Shelley prefiere, no obstante, mantenerse en los estrictos límites de lo metafórico, revelando y ocultando al mismo tiempo, haciendo de lo personal una puerta hacia otros mundos. Breath for The Boy, otra de esas canciones en la que la intérprete se atreve con el piano, adquiere así forma de parábola bíblica. Más mundana asoma Forever Blues -”is the rent coming due?”-, encargada de abrir la colección y en la que Shelley insiste con su lírica salpicada de signos de interrogación. Son las relaciones de pareja las protagonistas de abrir el cajón de dudas en esta ocasión. Por suerte ahí está el estribillo de The Spur, la claridad de ese “I'm with you”, para cerrar alguna de las heridas. No todo va a ser navegar en un mar de incertidumbres, vaya.

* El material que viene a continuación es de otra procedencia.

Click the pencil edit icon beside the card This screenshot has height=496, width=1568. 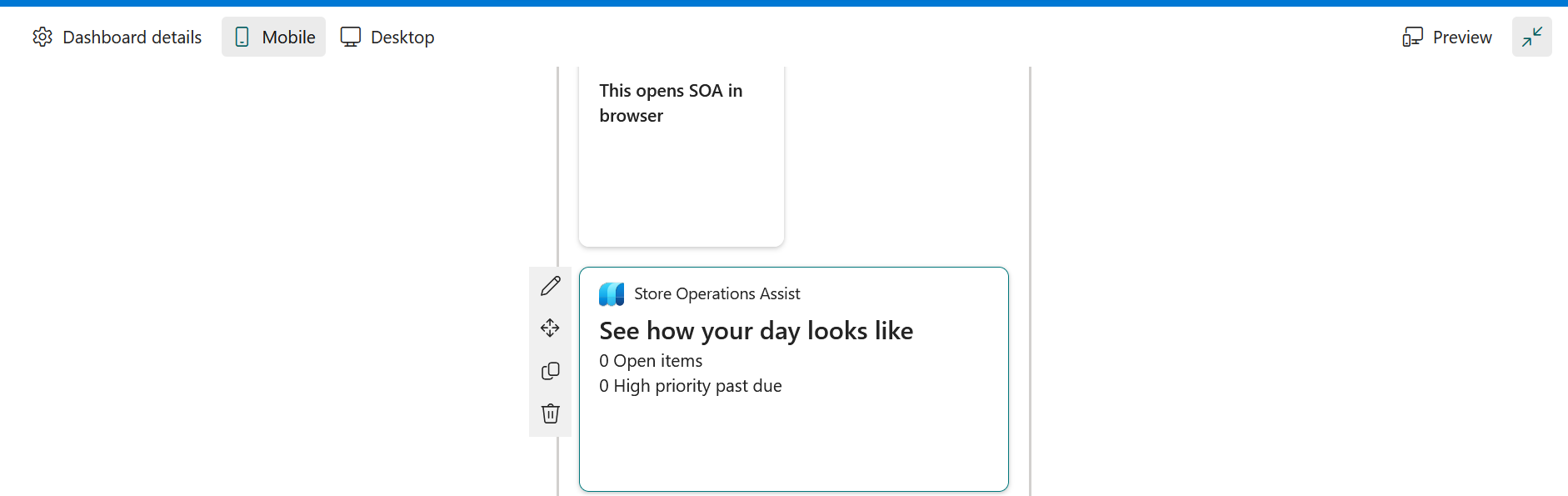coord(550,286)
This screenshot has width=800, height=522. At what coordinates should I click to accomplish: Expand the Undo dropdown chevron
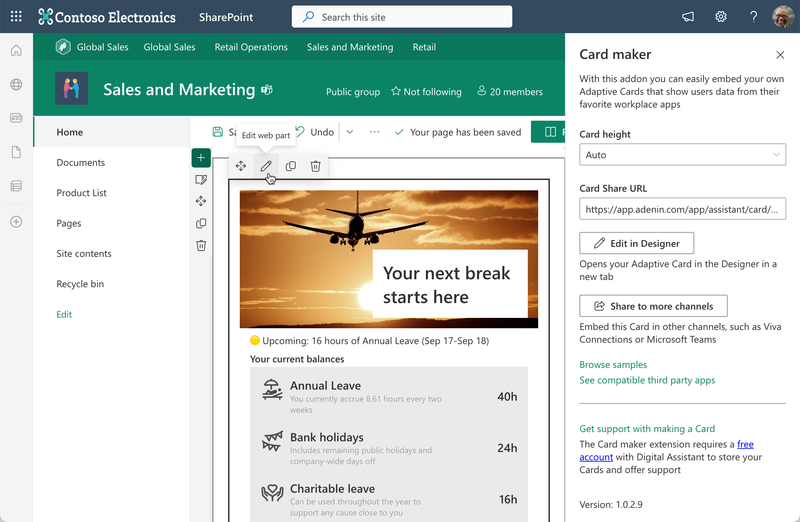tap(349, 132)
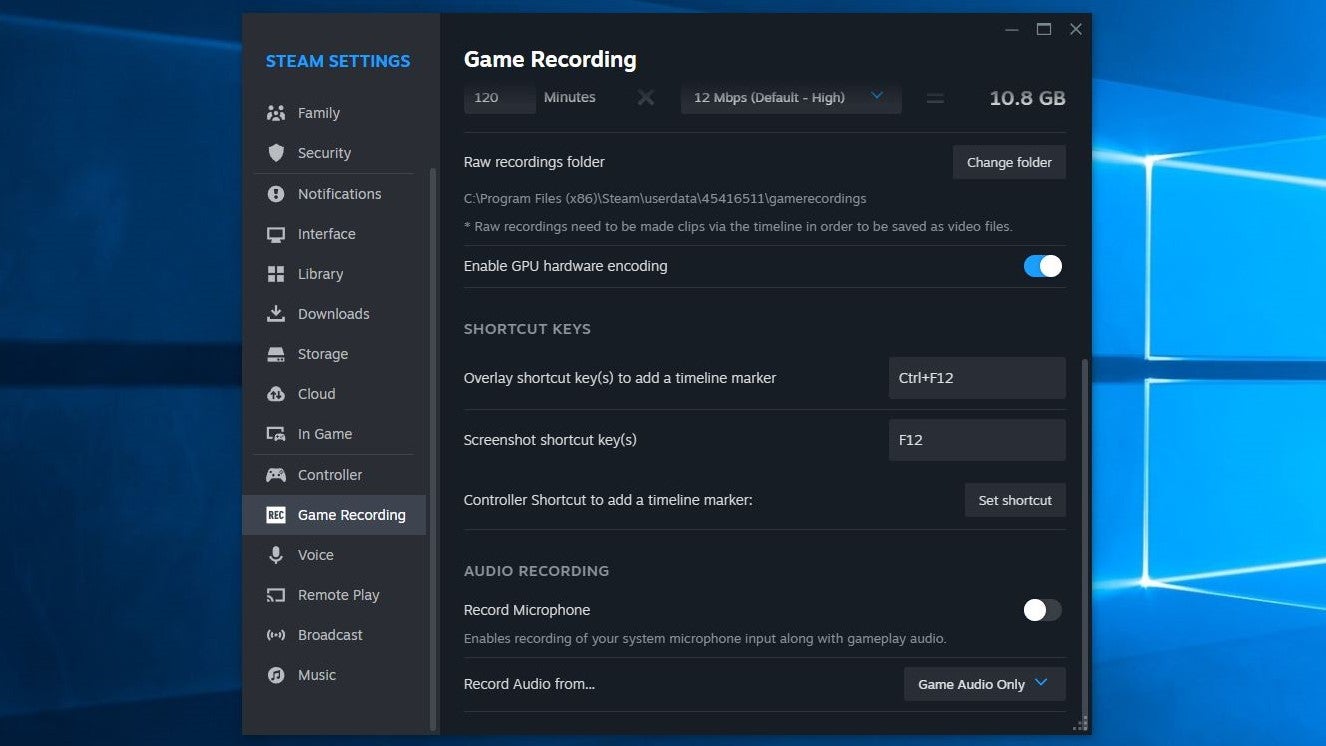The height and width of the screenshot is (746, 1326).
Task: Click the Notifications alert icon
Action: click(276, 194)
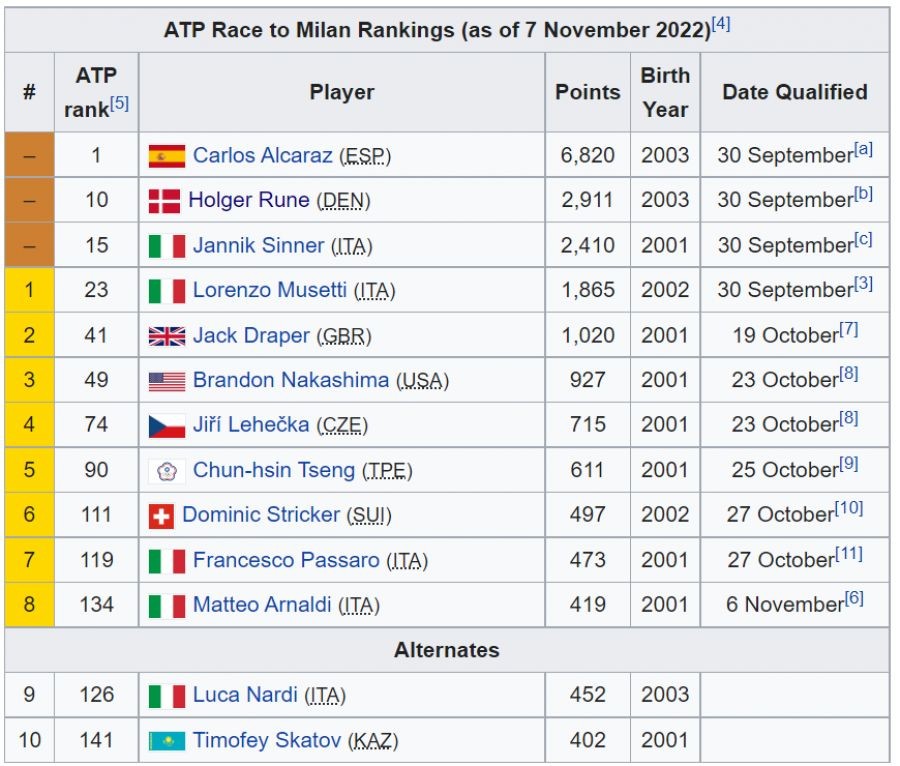
Task: Open note [a] after 30 September
Action: pos(863,149)
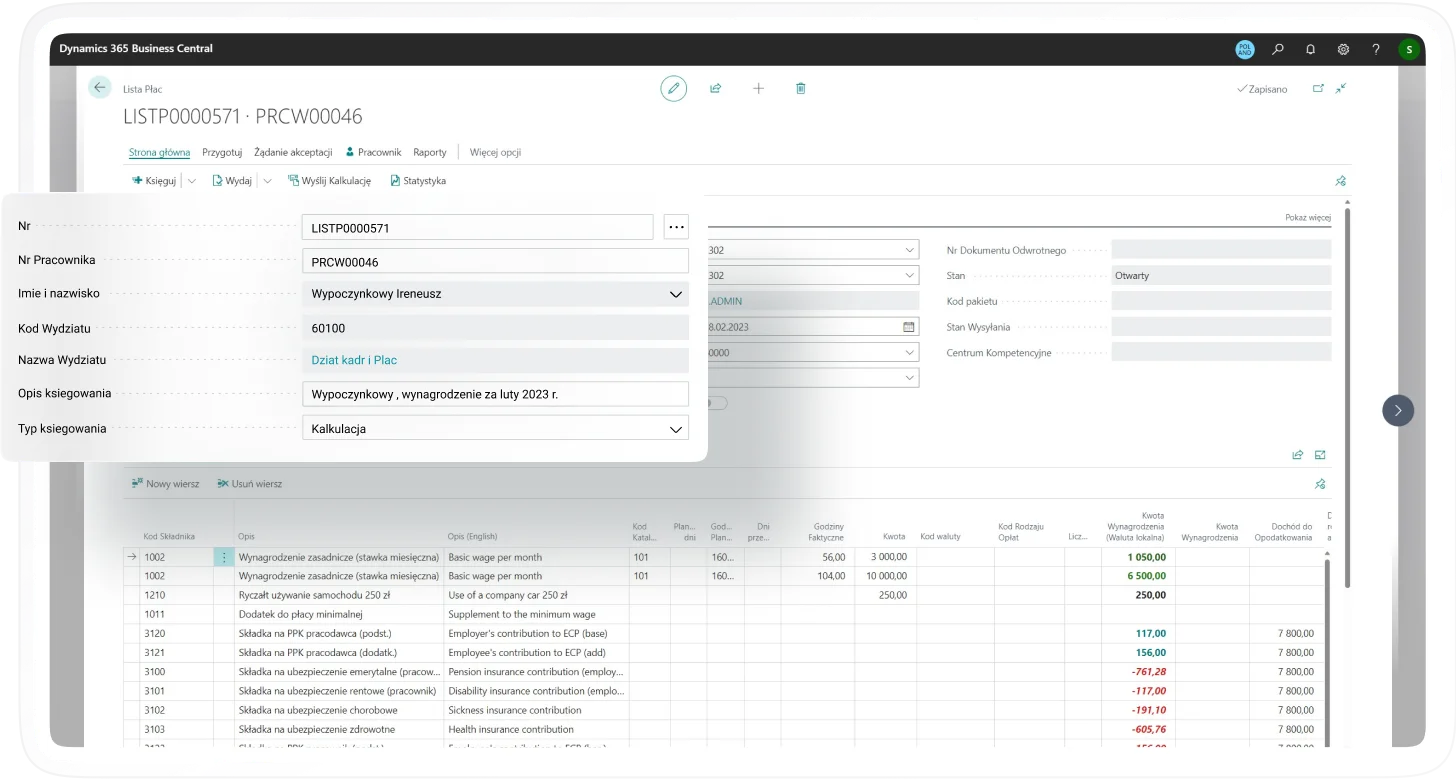Delete record using trash icon
Screen dimensions: 1456x780
[x=800, y=89]
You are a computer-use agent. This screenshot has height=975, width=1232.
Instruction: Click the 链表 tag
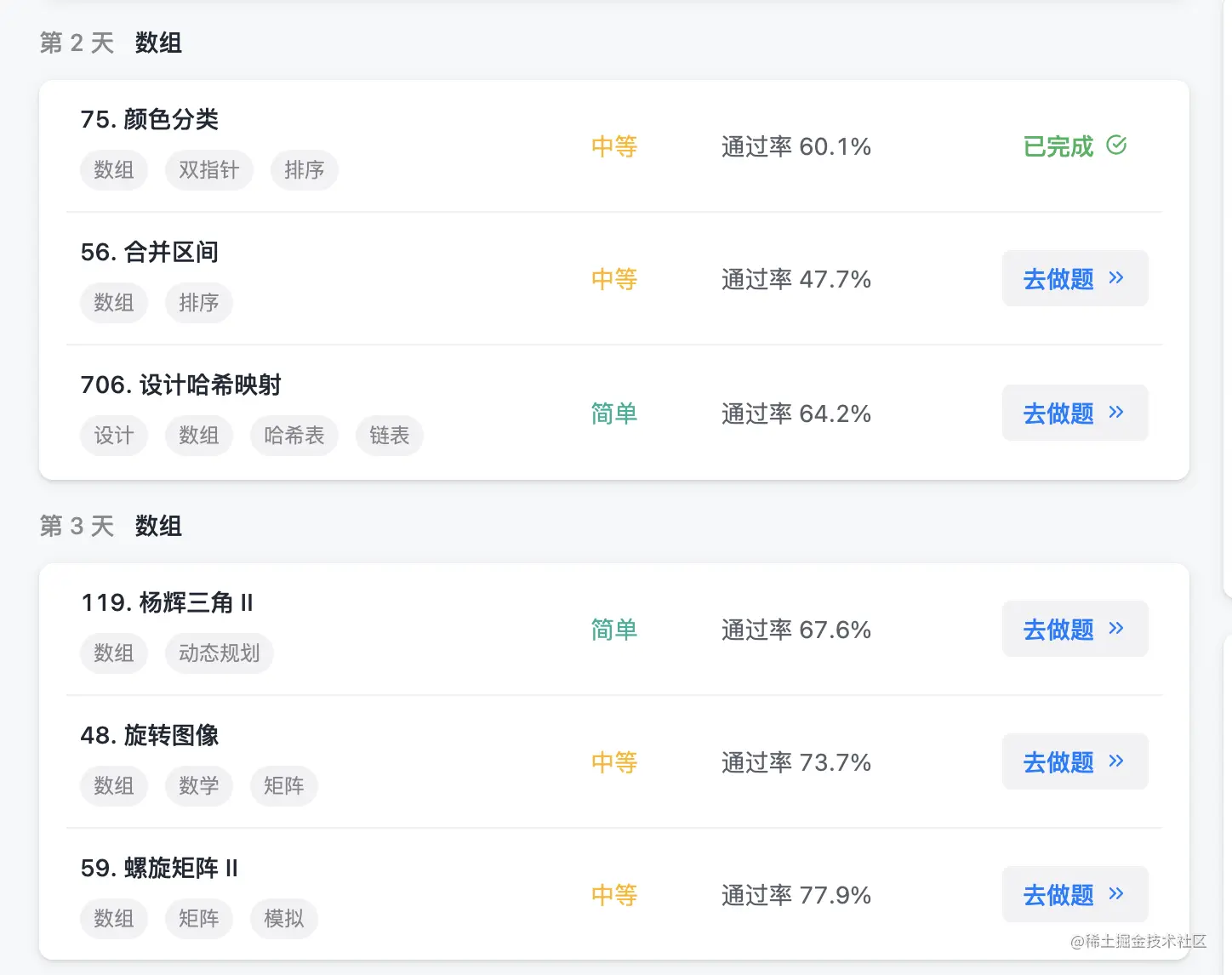(389, 436)
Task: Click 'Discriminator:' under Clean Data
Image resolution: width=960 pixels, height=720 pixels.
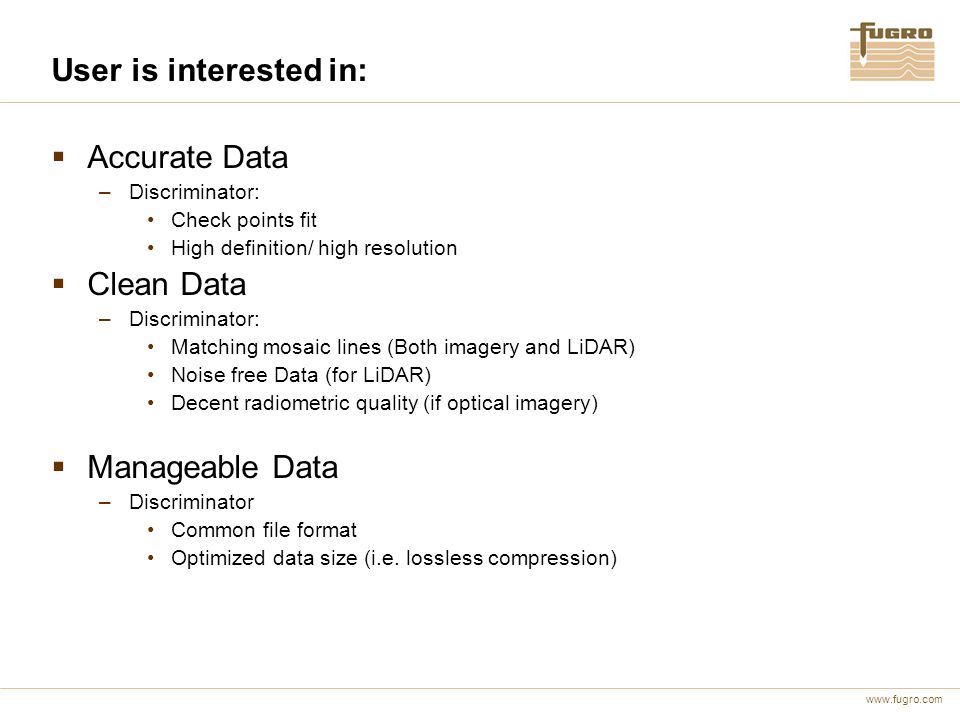Action: tap(194, 319)
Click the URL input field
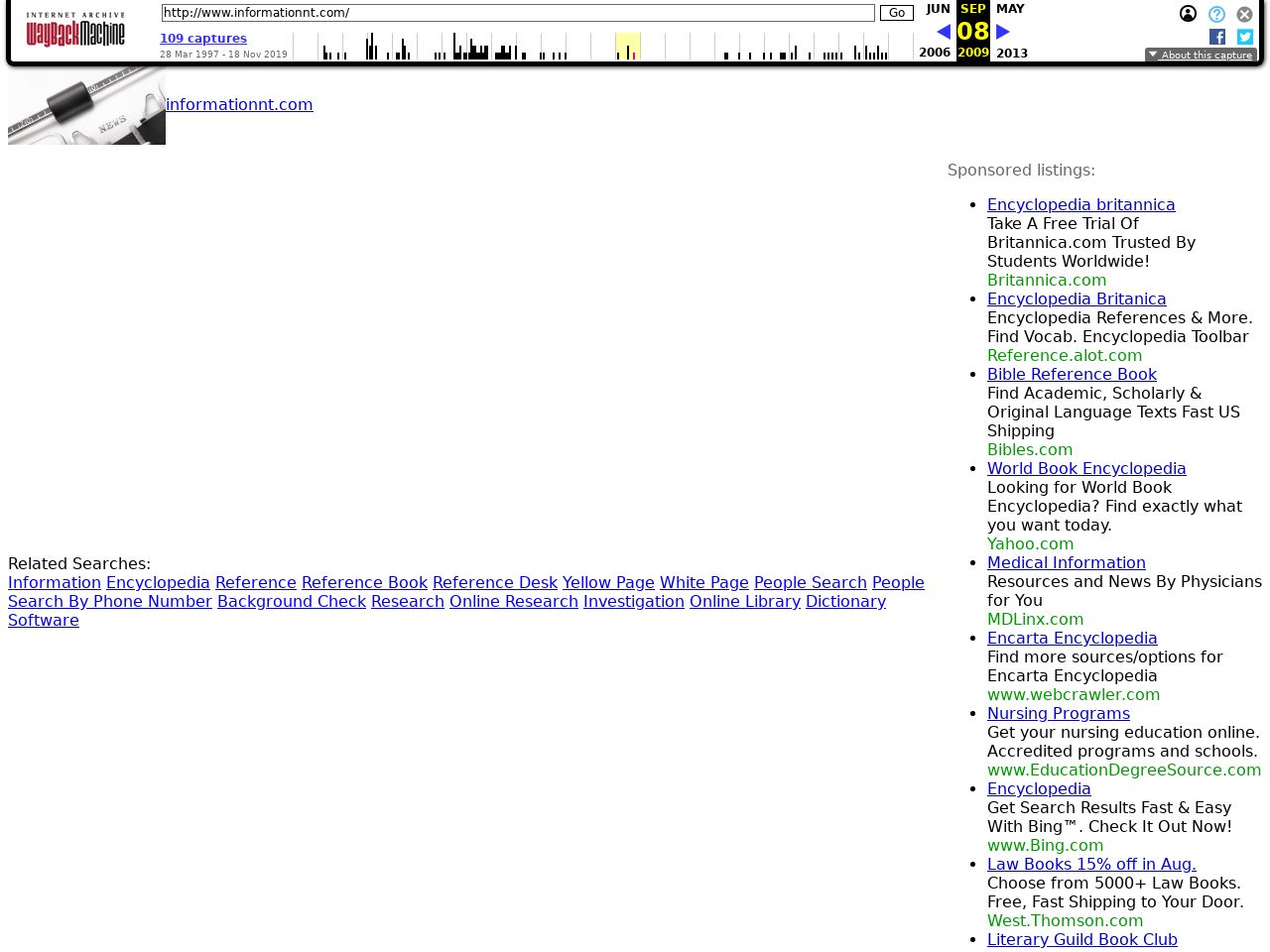This screenshot has width=1270, height=952. point(517,13)
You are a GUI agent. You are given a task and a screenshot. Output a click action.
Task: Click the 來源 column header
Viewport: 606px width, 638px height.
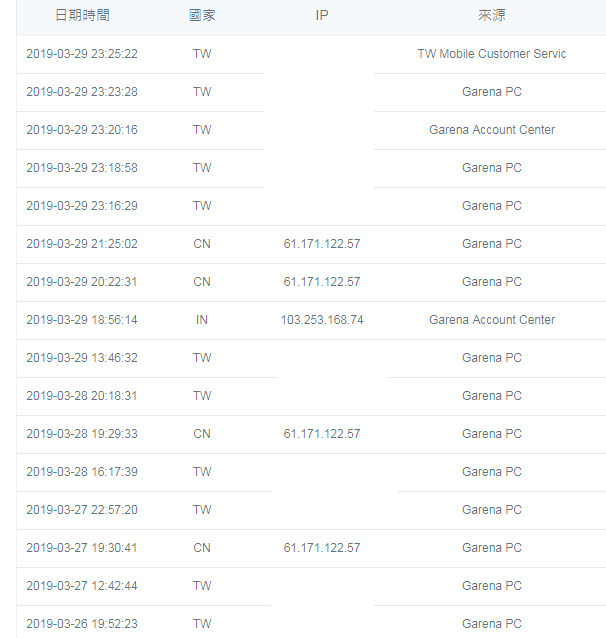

Faraónica desde sus primeros compases, Like The Thunder se transforma pronto en la tormenta perfecta. En el mejor de los sentidos. Otra de esas canciones disfrazada de milagro que hacen de este disco un placer para los oídos. Con ella Shelley prueba a firmar su estribillo más pop. Y le sale redondo. El latigazo sencillo de su voz unido a la guitarra eléctrica de Salsburg, más jingle-jangle que nunca, folk-rock centenario, dibujan el paisaje más bello de toda la discografía de la artista. Su joya más preciosa y la que debería abrirle las puertas, si no del éxito, esa cosa escurridiza y esquiva reservada a unos pocos, sí al menos del cielo. Del cielo divino de la música, me refiero. Aquí lo tenemos claro: Joan Shelley forma ya parte de nuestro firmamento personal.

Podríamos seguir haciendo recuento de virtudes de este álbum destinado a convertirse en clásico menor, favorito para aquellos que nunca buscamos grandes gestos en esto de la música. Las pinceladas de cuerda de When The Light Is Dying, suave brisa descorriendo las cortinas de la felicidad. El credo irresistible de Fawn. Otro prodigio celestial, sin duda. El traqueteo tranquilo de Why Not Live Here. Completely navegando aguas ya conocidas, como si Shelley quisiera cerrar la colección haciendo un guiño a sus discos anteriores. Todos magníficos, cada cual a su manera. Pero ninguno tan perfecto y completo como The Spur. Podríamos, insisto, seguir haciendo recuento de virtudes. Pero sería en vano. Sólo diremos que es pura belleza. La clase de belleza imposible de obviar. La gran belleza.